## Stored items
--

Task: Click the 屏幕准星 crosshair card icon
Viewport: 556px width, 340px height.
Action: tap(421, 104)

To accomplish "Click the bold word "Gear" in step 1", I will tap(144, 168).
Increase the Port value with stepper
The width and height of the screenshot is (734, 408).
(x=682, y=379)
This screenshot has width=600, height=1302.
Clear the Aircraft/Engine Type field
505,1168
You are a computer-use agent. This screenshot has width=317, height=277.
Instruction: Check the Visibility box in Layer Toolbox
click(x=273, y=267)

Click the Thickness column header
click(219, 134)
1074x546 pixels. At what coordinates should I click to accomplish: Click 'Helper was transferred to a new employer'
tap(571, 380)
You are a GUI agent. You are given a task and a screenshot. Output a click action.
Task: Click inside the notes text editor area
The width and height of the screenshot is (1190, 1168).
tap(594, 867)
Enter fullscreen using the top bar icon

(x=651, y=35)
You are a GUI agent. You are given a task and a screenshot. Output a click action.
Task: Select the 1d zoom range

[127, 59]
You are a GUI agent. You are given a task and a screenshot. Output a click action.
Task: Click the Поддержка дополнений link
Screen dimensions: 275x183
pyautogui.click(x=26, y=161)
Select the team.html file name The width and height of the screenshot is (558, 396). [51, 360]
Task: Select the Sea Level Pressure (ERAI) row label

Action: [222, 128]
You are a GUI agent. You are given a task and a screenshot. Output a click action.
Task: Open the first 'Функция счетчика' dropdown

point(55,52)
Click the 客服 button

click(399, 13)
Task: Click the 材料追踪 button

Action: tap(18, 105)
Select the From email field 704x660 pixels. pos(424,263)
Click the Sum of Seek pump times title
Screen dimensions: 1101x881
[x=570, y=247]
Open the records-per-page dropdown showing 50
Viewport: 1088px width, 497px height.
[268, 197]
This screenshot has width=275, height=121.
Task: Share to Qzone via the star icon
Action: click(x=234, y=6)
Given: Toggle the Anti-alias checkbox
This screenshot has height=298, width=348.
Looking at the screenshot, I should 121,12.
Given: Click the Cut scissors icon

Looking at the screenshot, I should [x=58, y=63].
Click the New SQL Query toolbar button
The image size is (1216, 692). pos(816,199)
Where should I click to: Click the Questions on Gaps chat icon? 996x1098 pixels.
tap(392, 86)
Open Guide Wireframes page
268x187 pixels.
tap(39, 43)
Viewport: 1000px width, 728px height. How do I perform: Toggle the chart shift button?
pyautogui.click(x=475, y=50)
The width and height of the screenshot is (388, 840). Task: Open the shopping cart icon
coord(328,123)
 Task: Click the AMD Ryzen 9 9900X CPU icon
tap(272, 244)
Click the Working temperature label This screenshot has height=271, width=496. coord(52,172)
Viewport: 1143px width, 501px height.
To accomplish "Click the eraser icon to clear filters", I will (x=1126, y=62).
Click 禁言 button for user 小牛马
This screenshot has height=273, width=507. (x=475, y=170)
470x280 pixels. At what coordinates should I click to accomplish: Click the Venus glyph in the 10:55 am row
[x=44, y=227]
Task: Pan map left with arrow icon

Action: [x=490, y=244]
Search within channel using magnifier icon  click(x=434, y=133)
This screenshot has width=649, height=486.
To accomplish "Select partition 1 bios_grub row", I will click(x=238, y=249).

--

What are the lines, exactly as written above, from the line with "This screenshot has width=600, height=1302." to the line with "Task: Click inside the notes text editor area", both included? Output only those.

## RESPONSE TO THIS EXERCISE
This screenshot has width=600, height=1302.
Clear the Aircraft/Engine Type field
505,1168
You are a computer-use agent. This screenshot has width=317, height=277.
Instruction: Check the Visibility box in Layer Toolbox
click(x=273, y=267)

Click the Thickness column header
click(219, 134)
1074x546 pixels. At what coordinates should I click to accomplish: Click 'Helper was transferred to a new employer'
tap(571, 380)
You are a GUI agent. You are given a task and a screenshot. Output a click action.
Task: Click inside the notes text editor area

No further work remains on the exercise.